Given data: Begin
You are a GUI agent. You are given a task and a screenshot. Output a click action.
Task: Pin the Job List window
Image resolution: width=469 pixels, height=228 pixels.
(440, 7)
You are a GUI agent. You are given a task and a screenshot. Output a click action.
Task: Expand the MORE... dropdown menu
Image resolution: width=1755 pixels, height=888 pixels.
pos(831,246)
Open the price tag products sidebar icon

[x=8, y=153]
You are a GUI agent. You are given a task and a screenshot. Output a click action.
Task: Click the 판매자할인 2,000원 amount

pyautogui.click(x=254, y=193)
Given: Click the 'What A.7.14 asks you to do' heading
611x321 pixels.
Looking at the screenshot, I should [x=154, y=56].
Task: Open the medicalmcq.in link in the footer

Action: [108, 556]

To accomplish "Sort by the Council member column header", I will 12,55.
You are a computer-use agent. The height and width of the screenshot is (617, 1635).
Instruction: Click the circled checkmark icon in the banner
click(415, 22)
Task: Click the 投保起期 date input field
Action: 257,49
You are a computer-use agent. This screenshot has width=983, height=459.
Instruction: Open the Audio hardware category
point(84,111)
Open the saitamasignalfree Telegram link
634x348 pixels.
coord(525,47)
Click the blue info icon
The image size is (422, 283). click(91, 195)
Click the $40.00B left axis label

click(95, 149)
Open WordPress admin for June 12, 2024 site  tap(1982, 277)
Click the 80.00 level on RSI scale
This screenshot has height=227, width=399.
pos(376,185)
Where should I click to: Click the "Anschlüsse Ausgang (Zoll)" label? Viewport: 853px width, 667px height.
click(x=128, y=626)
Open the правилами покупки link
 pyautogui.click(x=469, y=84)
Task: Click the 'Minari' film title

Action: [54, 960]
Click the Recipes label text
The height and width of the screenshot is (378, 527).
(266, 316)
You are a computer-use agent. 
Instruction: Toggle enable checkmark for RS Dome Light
Given data: End
After reading through the material, print all of it again exactly.

You are a GUI agent. You are given a task and a screenshot. Output a click action.
Task: Pin the Job List window
Image resolution: width=469 pixels, height=228 pixels.
(440, 7)
You are a GUI agent. You are given a task and a screenshot. Output a click action.
Task: Expand the MORE... dropdown menu
Image resolution: width=1755 pixels, height=888 pixels.
pos(831,246)
Open the price tag products sidebar icon

[x=8, y=153]
You are a GUI agent. You are given a task and a screenshot. Output a click action.
Task: Click the 판매자할인 2,000원 amount

pyautogui.click(x=254, y=193)
Given: Click the 'What A.7.14 asks you to do' heading
611x321 pixels.
Looking at the screenshot, I should [x=154, y=56].
Task: Open the medicalmcq.in link in the footer

Action: [108, 556]

To accomplish "Sort by the Council member column header", I will 12,55.
You are a computer-use agent. The height and width of the screenshot is (617, 1635).
Instruction: Click the circled checkmark icon in the banner
click(415, 22)
Task: Click the 投保起期 date input field
Action: 257,49
You are a computer-use agent. This screenshot has width=983, height=459.
Instruction: Open the Audio hardware category
point(84,111)
Open the saitamasignalfree Telegram link
634x348 pixels.
coord(525,47)
Click the blue info icon
The image size is (422, 283). click(91, 195)
Click the $40.00B left axis label

click(95, 149)
Open WordPress admin for June 12, 2024 site  tap(1982, 277)
Click the 80.00 level on RSI scale
This screenshot has height=227, width=399.
pos(376,185)
Where should I click to: Click the "Anschlüsse Ausgang (Zoll)" label? Viewport: 853px width, 667px height.
click(x=128, y=626)
Open the правилами покупки link
 pyautogui.click(x=469, y=84)
Task: Click the 'Minari' film title

Action: [54, 960]
Click the Recipes label text
The height and width of the screenshot is (378, 527).
(266, 316)
You are a computer-use agent. 
Instruction: Toggle enable checkmark for RS Dome Light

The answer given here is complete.